G-Machine 3#

This article is the third in a series on implementing Haskell’s lazy evaluation in MoonBit. In the previous article, we learned how to compile let expressions and how to implement basic arithmetic and comparison operations. In this article, we will implement a context-based optimization method and add support for data structures.

Tracking Context#

Let’s review how we implemented primitives in the last tutorial.

let compiled_primitives : List[(String, Int, List[Instruction])] = List::of(
  [
    // Arith
    (
      "add",
      2,
      List::of([Push(1), Eval, Push(1), Eval, Add, Update(2), Pop(2), Unwind]),
    ),
    (
      "sub",
      2,
      List::of([Push(1), Eval, Push(1), Eval, Sub, Update(2), Pop(2), Unwind]),
    ),
    (
      "mul",
      2,
      List::of([Push(1), Eval, Push(1), Eval, Mul, Update(2), Pop(2), Unwind]),
    ),
    (
      "div",
      2,
      List::of([Push(1), Eval, Push(1), Eval, Div, Update(2), Pop(2), Unwind]),
    ),
    // Compare
    (
      "eq",
      2,
      List::of([Push(1), Eval, Push(1), Eval, Eq, Update(2), Pop(2), Unwind]),
    ),
    (
      "neq",
      2,
      List::of([Push(1), Eval, Push(1), Eval, Ne, Update(2), Pop(2), Unwind]),
    ),
    (
      "ge",
      2,
      List::of([Push(1), Eval, Push(1), Eval, Ge, Update(2), Pop(2), Unwind]),
    ),
    (
      "gt",
      2,
      List::of([Push(1), Eval, Push(1), Eval, Gt, Update(2), Pop(2), Unwind]),
    ),
    (
      "le",
      2,
      List::of([Push(1), Eval, Push(1), Eval, Le, Update(2), Pop(2), Unwind]),
    ),
    (
      "lt",
      2,
      List::of([Push(1), Eval, Push(1), Eval, Lt, Update(2), Pop(2), Unwind]),
    ),
    // MISC
    ("negate", 1, List::of([Push(0), Eval, Neg, Update(1), Pop(1), Unwind])),
    (
      "if",
      3,
      List::of(
        [
          Push(0),
          Eval,
          Cond(List::of([Push(1)]), List::of([Push(2)])),
          Update(3),
          Pop(3),
          Unwind,
        ],
      ),
    ),
  ],
)

This implementation introduces many Eval instructions, but they are not always necessary.

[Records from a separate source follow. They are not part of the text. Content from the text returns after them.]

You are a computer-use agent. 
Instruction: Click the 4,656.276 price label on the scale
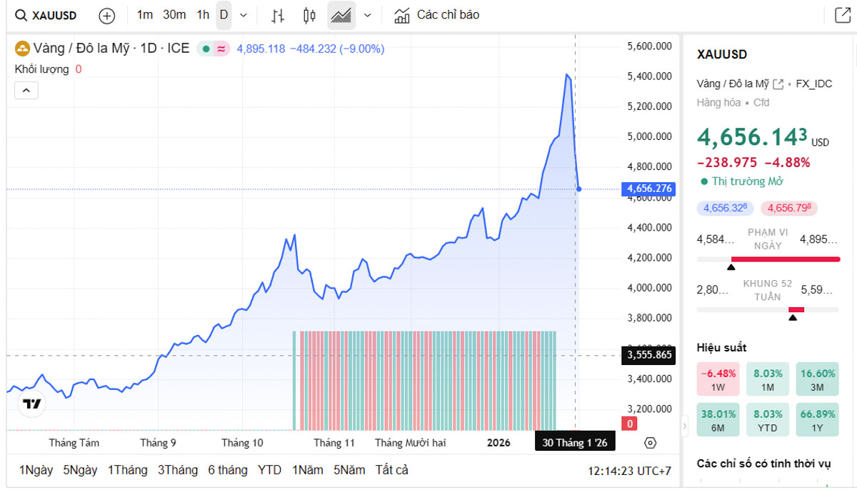coord(648,189)
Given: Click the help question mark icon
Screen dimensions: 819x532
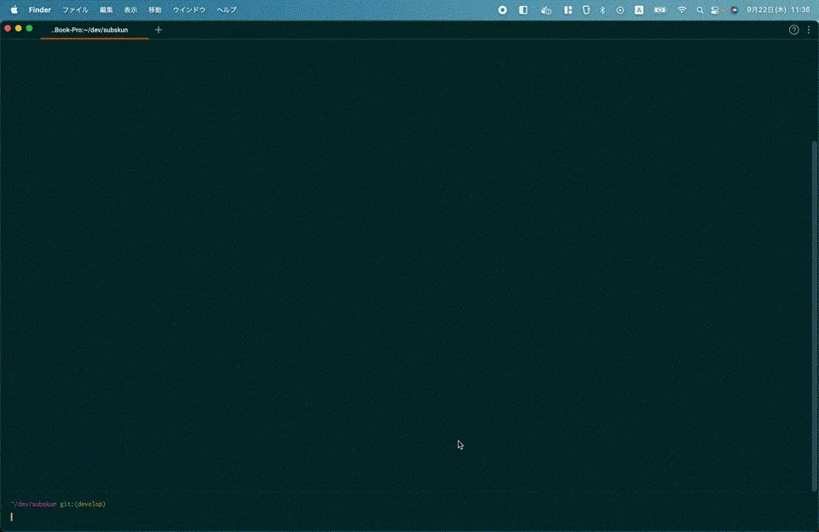Looking at the screenshot, I should click(794, 30).
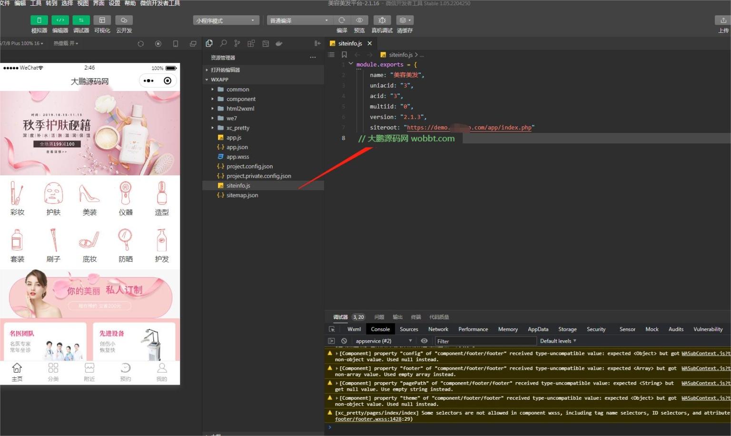Open the mini program mode dropdown
Image resolution: width=731 pixels, height=436 pixels.
pos(226,20)
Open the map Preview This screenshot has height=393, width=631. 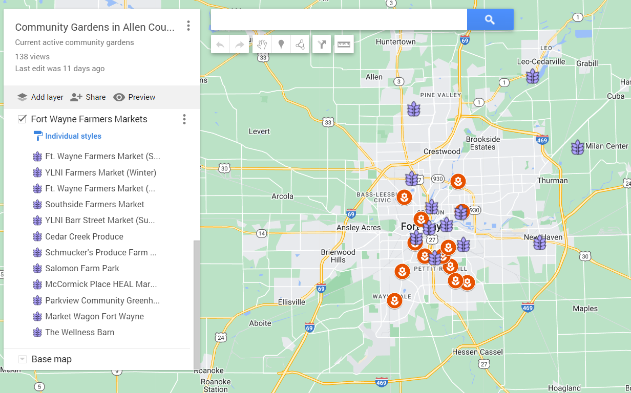tap(134, 97)
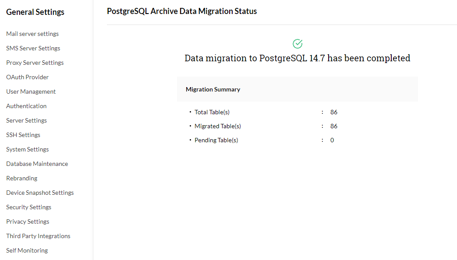Click the green migration completed checkmark icon
457x260 pixels.
click(298, 44)
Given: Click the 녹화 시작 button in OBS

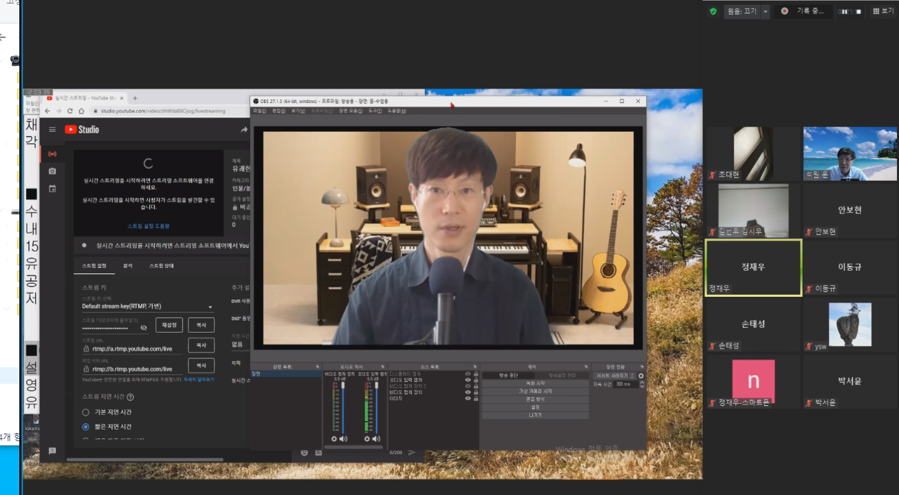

For example:

(add 3 (mul 4 5))

The two arguments of add are already in WHNF (Weak Head Normal Form) before executing Eval. Therefore, the Eval instructions here are redundant.

One feasible optimization method is to consider the context when compiling expressions. For example, add requires its arguments to be evaluated to WHNF, so its arguments are in a strict context during compilation. By doing this, we can identify some expressions that can be safely compiled with strict evaluation (only a subset).

  • An expression in a supercombinator definition is in a strict context.

  • If (op e1 e2) is in a strict context (where op is a primitive), then e1 and e2 are also in a strict context.

  • If (let (.....) e) is in a strict context, then e is also in a strict context (but the expressions corresponding to the local variables are not, as e may not need their results).

We use the compileE function to implement compilation in a strict context, ensuring that the value at the top of the stack is always in WHNF.

For the default branch, we simply add an Eval instruction after the result of compileC.

_ => compileC(self, env) + List::of([Eval])

Constants are pushed directly.

Num(n) => List::of([PushInt(n)])

For let/letrec expressions, the specially designed compileLet and compileLetrec become useful. Compiling a let/letrec expression in a strict context only requires using compileE to compile its main expression.

Let(rec, defs, e) => {
  if rec {
    compileLetrec(compileE, defs, e, env)
  } else {
    compileLet(compileE, defs, e, env)
  }
}

The if and negate functions, with 3 and 1 arguments respectively, require special handling.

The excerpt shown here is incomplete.